When Raylan shoots a little too quickly in one of those showdowns, he’s bumped from his gig in Miami and forced to head back to his home state of Kentucky, where his new jurisdiction includes the backwater town in which he grew up. There he confronts his white-trash past as well as former friend Boyd Crowder (The Shield’s Walton Goggins), who’s gone from working in a coal mine to drug-dealing, bank-robbing and spouting white-supremacist rhetoric. The pilot expertly explores Raylan’s conflicted feelings about his past and sets up a seething rivalry between the calm, calculating Raylan and the unhinged, impulsive Boyd. It also ends with fairly tidy resolutions to most of the plot points it introduces.

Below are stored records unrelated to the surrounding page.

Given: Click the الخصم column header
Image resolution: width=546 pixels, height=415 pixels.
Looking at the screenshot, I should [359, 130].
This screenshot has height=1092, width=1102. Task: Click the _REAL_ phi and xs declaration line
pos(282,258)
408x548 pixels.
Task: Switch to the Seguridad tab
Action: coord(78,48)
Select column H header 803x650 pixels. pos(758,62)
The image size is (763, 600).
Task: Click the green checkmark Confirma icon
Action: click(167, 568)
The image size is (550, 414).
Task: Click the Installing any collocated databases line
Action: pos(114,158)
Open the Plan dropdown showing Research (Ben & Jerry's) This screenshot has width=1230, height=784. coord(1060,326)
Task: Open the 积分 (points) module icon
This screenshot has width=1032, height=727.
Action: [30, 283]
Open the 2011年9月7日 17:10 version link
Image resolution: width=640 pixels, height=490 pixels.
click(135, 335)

And then comes the second episode. The drop in quality is jarring enough, but it’s the quick turn from tangled Southern crime epic to rote police procedural that’s toughest to adjust to. Goggins shows up for a minute or two, and he’s billed as a recurring player, so presumably he’ll be lurking in the background until Boyd and Raylan have another showdown in the season finale. That brief appearance aside, though, Justified morphs into the kind of drama regularly churned out by TNT and USA—a mildly entertaining, generally self-contained crime-solving show anchored by one well-crafted character.

Olyphant’s performance as Raylan is excellent, even when he’s just tracking down some generic fugitives, as he does in the episodes that follow the pilot. Those episodes aren’t any worse than a given installment of Burn Notice or Leverage, but they’re so bland, so devoid of flavor that they don’t belong in the same league as other FX shows, or even Justified’s own pilot.

Maybe it’s just a rocky start, and the show will get past the one-off crime stories to return to its ripe master narrative. But more likely this is FX’s version of the drop-in show, something that will play well with episodes shown out of order, that’s not a must-see so much as a watch-if-it’s-on. Justified works fine on that level, but it clearly could have been much more.